┌─ PROVIDED RECORDS
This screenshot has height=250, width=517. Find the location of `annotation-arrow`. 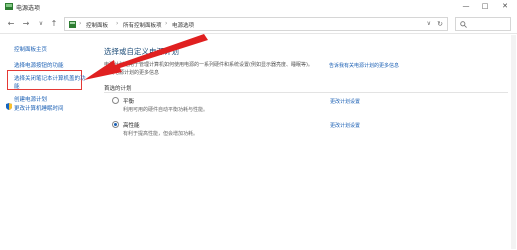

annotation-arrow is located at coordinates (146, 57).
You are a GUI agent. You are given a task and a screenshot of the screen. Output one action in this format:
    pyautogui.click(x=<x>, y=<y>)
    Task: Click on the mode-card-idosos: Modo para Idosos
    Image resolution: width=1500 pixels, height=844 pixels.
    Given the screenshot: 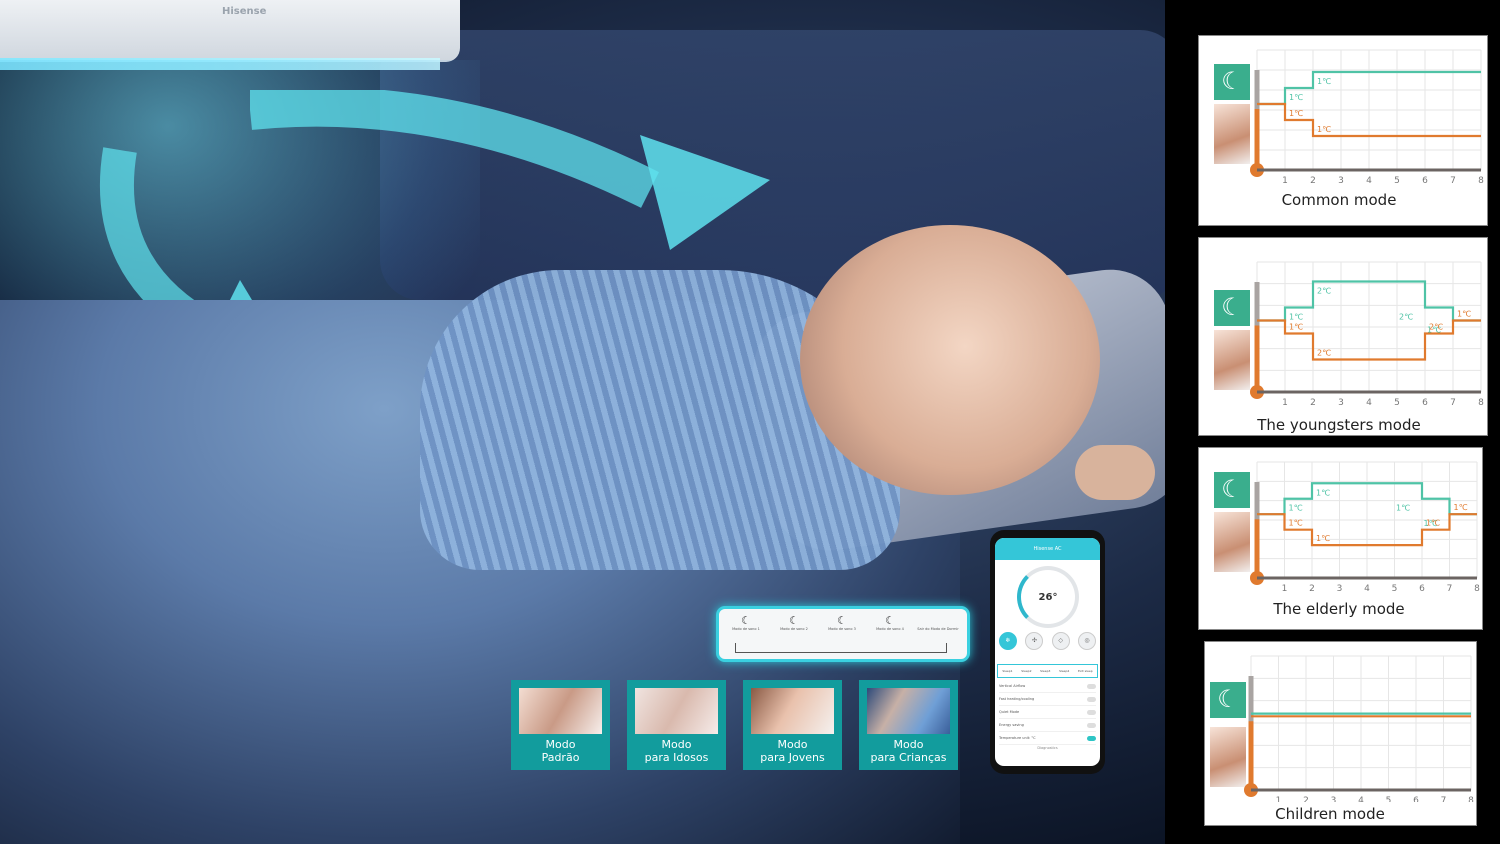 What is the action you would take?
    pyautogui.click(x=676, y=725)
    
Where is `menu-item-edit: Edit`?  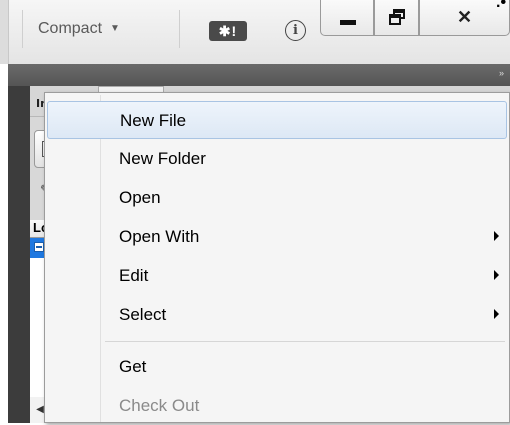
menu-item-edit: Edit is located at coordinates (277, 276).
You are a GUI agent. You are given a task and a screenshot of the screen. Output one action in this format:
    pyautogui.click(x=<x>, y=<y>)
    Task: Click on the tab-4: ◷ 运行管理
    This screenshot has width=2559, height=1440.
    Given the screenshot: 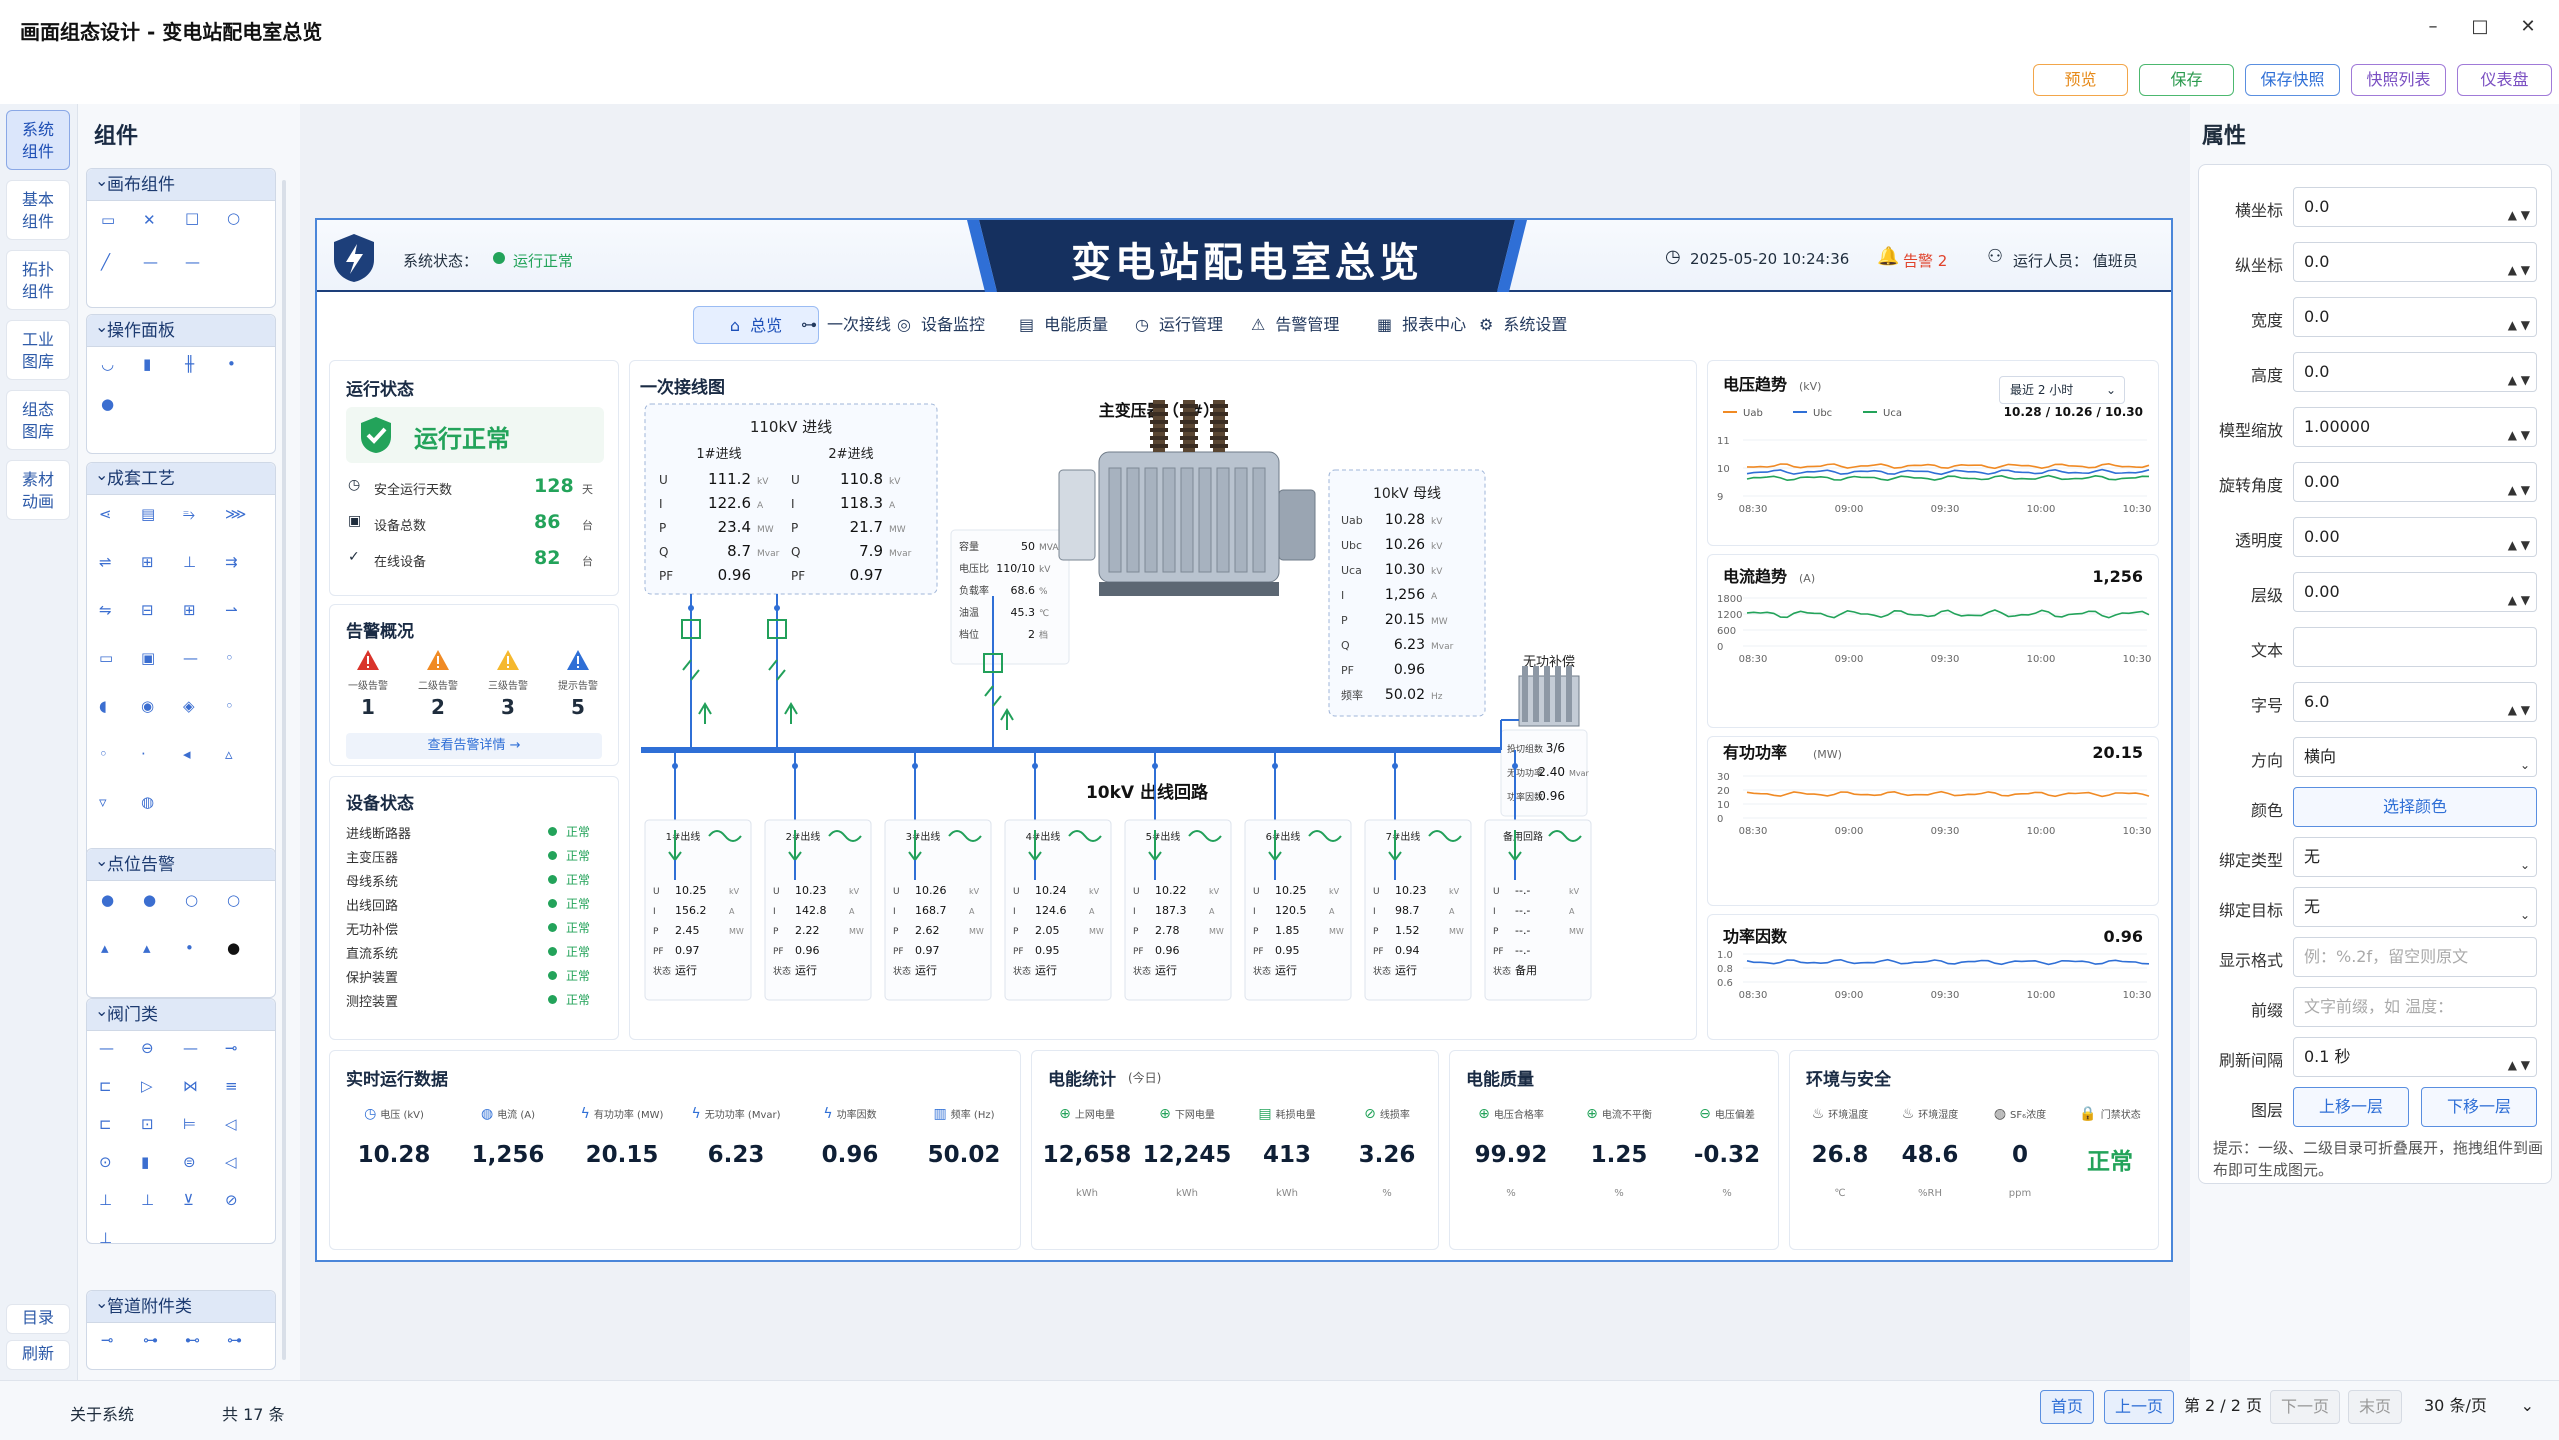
└─
_YOUR ASSIGNMENT_
Reproduce the stretch of lines from the start through the line containing "annotation-arrow is located", replacing "location" with "position" and leaving everything else unchanged. Omit the pictures from your answer.

_RESPONSE_
This screenshot has height=250, width=517. Find the position of `annotation-arrow`. 

annotation-arrow is located at coordinates (146, 57).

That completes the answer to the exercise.